Андрей хоть и понимал справедливость сказанного, но отрицательно покачал головой.
— Уходи, кому говорят! — отчаянно вращая мечом, вновь приказал десятник. — Кто поведает о нашей доблести, если никого в живых не останется? Кто детей в память Богуславами да Евстигнеями назовёт? Уходи, богом прошу! Я бы и сам ушёл, коли силы б были. Из ущелья выберешься, вверх уходи! В погоню если бросятся — только там твоё спасение, а я их сдержу, — молил Андрея десятник, понимающий, что здесь их ждёт только погибель, но тот лишь упрямо покачал головой и с места не сдвинулся.
Их окружили. Гора трупов, лежащих под их ногами, множилась, а они всё стояли и сражались. Казалось, никакая сила не сможет их сокрушить и стронуть с места.
— Демоны! — раздался чей-то истошный крик, когда сразу два орка, срубленные мечом Дубова, рухнули на гору своих приятелей. — Демоны! — с ужасом повторила толпа орков.
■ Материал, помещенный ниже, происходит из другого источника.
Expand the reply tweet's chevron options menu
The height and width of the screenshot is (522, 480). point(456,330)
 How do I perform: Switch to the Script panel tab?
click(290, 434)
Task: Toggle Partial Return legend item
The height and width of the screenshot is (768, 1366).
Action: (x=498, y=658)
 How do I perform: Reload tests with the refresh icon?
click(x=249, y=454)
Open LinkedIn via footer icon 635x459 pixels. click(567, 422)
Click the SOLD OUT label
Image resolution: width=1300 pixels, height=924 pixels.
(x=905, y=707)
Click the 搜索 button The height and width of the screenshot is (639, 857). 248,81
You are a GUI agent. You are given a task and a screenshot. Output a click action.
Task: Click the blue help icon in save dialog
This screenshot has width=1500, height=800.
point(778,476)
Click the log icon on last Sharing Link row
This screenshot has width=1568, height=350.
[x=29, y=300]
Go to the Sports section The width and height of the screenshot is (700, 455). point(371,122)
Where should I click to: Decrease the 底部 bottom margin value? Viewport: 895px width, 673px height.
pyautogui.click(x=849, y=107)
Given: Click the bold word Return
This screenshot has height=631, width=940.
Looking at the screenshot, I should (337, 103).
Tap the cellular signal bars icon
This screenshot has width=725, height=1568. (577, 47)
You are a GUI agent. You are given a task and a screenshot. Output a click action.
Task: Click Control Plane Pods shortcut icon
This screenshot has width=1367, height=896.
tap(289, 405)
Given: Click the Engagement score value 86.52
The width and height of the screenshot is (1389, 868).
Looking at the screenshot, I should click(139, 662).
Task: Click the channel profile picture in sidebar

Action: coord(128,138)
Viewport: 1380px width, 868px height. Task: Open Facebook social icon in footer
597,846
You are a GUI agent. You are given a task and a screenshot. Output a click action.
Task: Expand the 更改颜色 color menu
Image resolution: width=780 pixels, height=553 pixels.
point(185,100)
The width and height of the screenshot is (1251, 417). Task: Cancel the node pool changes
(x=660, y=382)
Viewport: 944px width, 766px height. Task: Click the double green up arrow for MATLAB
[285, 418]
— Да того быть не может! Где ж это видано, чтобы вои росские с демонами потусторонними сговор держали? Быть того не может! — донеслось откуда-то сзади, со стороны тех, кто напирал, но не видел происходящего.
— Их нельзя срубить в честном бою, заговорённые они! — тогда по рядам атакующих стала гулять другая версия происходящего.
— Точно! — сквозь свист мечей обрадовано поддакнули стоявшие следом за сражающимися, которым предстояло идти в бой вслед за падающими и падающими на землю орками, и которым вовсе не улыбалось попасть под острые мечи росских ратников.
— Отхлынь! — находившийся в рядах атакующих телохранитель самого эмиреда Джаад, до сих пор руководивший сражением и которому стала надоедать затянувшаяся развязка, принял простое и мудрое решение.
— Отхлынь! — повторил он своё приказание ещё громче, и толпа орков, окружившая храбрецов, и впрямь подобно морской волне отхлынула вспять.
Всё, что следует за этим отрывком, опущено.